» Problem to work on: Turn the lines below into a numbered list. Start with the line containing "Click the Gözat browse button", continue through the last of the entries, skip blank lines, and leave out the pictures.

Items from a data source
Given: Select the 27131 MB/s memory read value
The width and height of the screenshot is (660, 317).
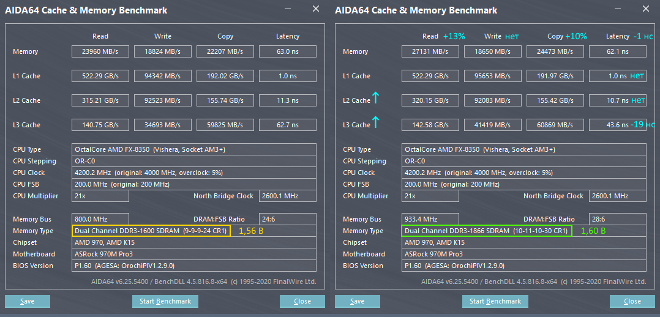Looking at the screenshot, I should pos(430,51).
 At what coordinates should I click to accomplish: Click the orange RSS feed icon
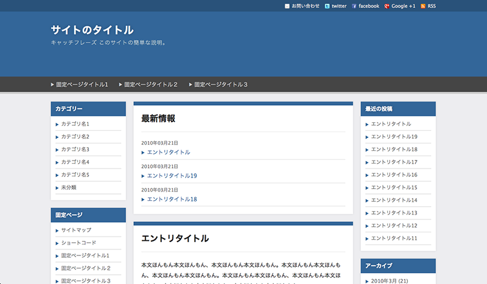tap(423, 6)
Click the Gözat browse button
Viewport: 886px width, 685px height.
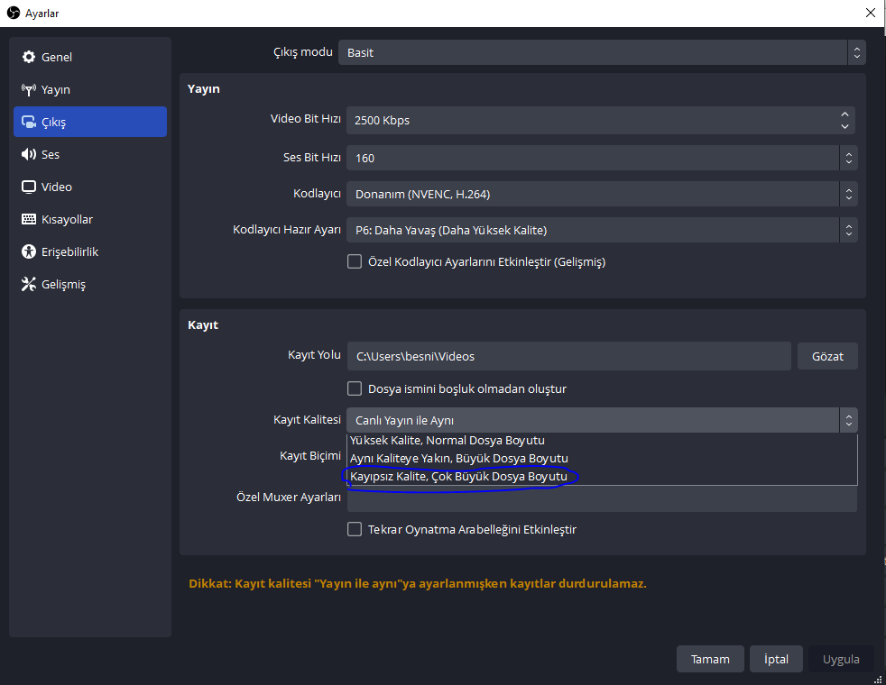[827, 356]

» Result:
1. Click the Gözat browse button
2. Viewport: 886px width, 685px height.
3. [827, 356]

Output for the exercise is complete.